[Collected data entries]
########

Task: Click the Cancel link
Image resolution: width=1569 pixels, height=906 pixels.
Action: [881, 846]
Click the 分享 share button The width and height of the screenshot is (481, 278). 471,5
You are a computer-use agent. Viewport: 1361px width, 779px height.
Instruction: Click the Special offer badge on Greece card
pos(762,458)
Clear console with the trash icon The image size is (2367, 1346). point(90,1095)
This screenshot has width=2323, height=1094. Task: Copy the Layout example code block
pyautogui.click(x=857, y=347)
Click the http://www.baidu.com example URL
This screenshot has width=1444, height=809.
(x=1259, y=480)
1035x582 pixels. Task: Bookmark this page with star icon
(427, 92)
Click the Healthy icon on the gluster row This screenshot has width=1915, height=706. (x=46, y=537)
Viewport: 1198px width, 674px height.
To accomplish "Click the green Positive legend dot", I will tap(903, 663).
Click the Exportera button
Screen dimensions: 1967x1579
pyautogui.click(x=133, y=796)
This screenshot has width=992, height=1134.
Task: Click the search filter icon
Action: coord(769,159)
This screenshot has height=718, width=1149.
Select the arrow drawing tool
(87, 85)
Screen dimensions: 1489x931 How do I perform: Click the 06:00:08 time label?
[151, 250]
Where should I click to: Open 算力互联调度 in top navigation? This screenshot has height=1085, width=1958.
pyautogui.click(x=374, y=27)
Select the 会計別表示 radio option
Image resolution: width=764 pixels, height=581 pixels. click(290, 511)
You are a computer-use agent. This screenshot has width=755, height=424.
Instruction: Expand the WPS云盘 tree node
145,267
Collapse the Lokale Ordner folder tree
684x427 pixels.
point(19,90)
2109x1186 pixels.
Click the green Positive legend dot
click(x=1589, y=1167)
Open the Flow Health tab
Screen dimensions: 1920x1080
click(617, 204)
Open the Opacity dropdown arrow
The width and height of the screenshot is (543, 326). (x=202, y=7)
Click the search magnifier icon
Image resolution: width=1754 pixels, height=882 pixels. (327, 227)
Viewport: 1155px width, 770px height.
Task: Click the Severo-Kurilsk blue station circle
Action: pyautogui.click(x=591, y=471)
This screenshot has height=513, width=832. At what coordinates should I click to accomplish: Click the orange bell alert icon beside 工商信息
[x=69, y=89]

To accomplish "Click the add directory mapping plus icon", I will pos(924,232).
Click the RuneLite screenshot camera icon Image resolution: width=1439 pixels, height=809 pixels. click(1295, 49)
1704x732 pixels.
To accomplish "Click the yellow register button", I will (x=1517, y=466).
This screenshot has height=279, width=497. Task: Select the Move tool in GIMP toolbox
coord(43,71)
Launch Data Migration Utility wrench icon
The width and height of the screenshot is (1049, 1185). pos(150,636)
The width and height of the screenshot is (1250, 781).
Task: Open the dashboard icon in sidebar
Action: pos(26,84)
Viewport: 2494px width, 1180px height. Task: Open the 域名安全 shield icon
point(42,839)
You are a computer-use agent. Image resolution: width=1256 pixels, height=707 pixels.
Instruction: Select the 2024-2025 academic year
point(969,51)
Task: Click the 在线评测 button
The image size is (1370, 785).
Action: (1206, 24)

########

● **HOW TO COMPLETE THIS TASK**
Please go through the data above and copy each line containing the word "computer".

● **WRITTEN ANSWER**
You are a computer-use agent. Viewport: 1361px width, 779px height.
You are a computer-use agent. This screenshot has width=755, height=424.
You are a computer-use agent. Image resolution: width=1256 pixels, height=707 pixels.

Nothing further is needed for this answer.